塩田:「野党第1党」など、維新は未達成の大きな目標がいくつも残っていますが、やはり予告どおり2023年4月の政界引退という決意に変わりはありませんか。

松井:辞めます。2020年11月の2回目の住民投票のとき、住民の皆さんに重い決断をお願いする限り、負ければ辞めるという決意を固めたわけで、その結果を受けて、誰かが責任を取らないといけない。自分でしっかりけじめをつけたいと思います。
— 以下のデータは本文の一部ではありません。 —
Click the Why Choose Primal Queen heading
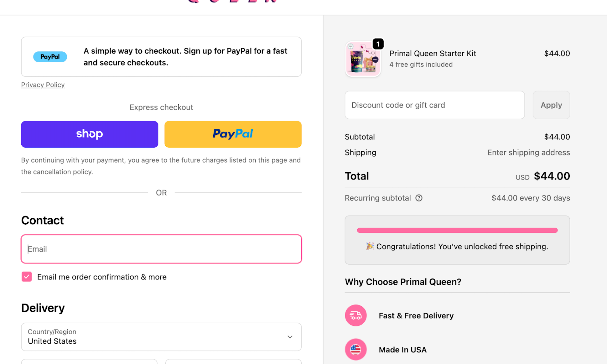Image resolution: width=607 pixels, height=364 pixels. [x=403, y=282]
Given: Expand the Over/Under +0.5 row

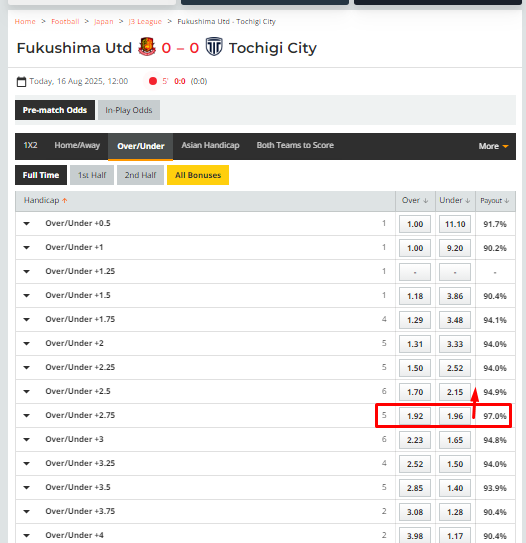Looking at the screenshot, I should (x=27, y=224).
塩田:とはいえ、その1年後の衆院選で維新は躍進し、党代表としては、言ってみれば国民の信任を得たわけです。その責任を背負って代表を続けるべきでは。

松井:政党の内部では、絶えず新陳代謝が必要です。僕の世代というか、僕はやり切った感がある。次の吉村洋文大阪府知事の世代の人たちに後を託したいなと思っています。

後継はいちばん支持が高い人、禅譲も指名もしない

塩田:引退の決意は不変ということであれば、後継問題は。

松井:現在の維新の大阪府議会議員、大阪市会議員の中心は、すべて吉村知事と同期の2011年当選組です。このメンバーには、党を担えるスキルも持った人がたくさんいます。そういう人の中から、オープンな形で候補者を決めたい。どうやって選ぶかは、これから大阪維新の会の中で、吉村さんを中心にルール作りをすると思います。

維新の政策は継続するのが当然として、手を挙げてくる人たちは、やりたい点をオープンに打ち出して、街頭でも訴え、世論調査やネット調査も活用しながら、いちばん支持が高い人を候補者として擁立して本番の大阪市長選に挑むという形で行きたいと思っています。

塩田:意中の後継候補はいますか。

松井:僕がそれを言うと、決まってしまいます。禅譲も後継指名もしないのが基本です。

塩田:昨年10月の衆院選の後、維新は執行部を一新しました。これは何が狙いですか。

松井:新しい藤田文武幹事長、音喜多駿政務調査会長、柳ヶ瀬裕文総務会長は次の世代の人たちです。今すぐ存在感を発揮できるとは思いません。いろいろ経験していくことで、スキルがアップしていくと思います。批判され、それに耐えないと、政治を動かしていくことができません。吉村世代で次の10年を担ってもらうため、彼らにそういう機会を持ってもらって維新のパワーアップを図っていきたいと思っています。

藤田幹事長は党務の経験では、馬場伸幸共同代表が幹事長をやっていたとき、かばん持ち的な存在で、2021年の衆院選の候補者発掘も含めて、ずっと一緒に全国を回っていました。そこは見ていると思いますよ。政治の世界に入る前、民間で仕事をしてきて、資本主義経済がわかっている。期待したいところはそこです。今、彼の一存で全部、党内がまとまるとは思いません。今は僕がいますからその間に育ってくれればいいなと思います。